What you need to do =
Search the entries below for the word "accomplish" and copy every line where it appears.

Data section =
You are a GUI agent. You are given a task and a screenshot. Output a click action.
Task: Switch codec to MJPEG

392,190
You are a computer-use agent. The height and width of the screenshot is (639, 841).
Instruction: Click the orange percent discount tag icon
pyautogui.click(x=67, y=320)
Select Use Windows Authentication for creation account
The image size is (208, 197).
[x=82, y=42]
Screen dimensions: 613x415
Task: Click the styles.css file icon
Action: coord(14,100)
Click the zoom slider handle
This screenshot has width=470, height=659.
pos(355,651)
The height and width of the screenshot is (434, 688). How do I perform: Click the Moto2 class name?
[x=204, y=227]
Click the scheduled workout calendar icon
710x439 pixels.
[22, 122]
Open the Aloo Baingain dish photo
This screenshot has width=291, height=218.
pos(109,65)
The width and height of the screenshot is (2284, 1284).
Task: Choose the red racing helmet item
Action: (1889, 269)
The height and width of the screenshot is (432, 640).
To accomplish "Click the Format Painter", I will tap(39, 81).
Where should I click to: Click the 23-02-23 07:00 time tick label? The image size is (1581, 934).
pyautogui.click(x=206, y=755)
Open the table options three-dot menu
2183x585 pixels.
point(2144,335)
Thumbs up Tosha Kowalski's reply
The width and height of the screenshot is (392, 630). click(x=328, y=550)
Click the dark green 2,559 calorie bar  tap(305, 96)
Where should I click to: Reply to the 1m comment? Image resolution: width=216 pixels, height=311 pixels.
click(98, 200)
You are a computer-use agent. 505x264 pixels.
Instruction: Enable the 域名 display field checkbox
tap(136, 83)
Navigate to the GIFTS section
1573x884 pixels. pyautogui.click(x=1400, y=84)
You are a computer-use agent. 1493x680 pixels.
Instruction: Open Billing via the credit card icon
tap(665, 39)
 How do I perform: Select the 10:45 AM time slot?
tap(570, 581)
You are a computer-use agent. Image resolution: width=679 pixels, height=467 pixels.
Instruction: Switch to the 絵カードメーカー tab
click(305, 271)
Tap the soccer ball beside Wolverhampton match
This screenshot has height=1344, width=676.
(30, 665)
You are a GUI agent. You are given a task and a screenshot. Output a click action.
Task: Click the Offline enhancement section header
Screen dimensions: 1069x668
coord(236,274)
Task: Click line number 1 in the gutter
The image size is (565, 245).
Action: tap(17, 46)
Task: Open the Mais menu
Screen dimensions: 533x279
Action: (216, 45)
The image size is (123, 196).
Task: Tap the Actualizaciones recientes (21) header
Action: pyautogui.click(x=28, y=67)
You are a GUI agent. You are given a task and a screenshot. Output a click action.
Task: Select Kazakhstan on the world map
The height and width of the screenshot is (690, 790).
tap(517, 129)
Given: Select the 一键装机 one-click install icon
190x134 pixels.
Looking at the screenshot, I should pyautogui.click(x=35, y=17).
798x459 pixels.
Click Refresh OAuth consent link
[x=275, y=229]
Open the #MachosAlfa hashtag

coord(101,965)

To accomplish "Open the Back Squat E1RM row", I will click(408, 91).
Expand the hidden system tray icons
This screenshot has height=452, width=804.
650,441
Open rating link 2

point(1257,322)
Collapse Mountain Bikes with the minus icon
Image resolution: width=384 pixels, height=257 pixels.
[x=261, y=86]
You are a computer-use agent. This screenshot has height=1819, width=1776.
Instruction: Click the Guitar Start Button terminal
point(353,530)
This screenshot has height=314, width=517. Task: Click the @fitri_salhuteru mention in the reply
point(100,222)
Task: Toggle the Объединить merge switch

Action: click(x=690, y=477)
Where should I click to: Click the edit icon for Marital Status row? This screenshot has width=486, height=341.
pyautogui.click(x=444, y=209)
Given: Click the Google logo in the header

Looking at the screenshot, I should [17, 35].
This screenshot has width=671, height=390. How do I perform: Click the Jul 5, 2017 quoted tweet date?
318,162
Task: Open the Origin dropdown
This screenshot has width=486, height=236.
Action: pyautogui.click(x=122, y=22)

Output =
To accomplish "Click the Format Painter", I will tap(39, 81).
To accomplish "Open the Back Squat E1RM row", I will click(408, 91).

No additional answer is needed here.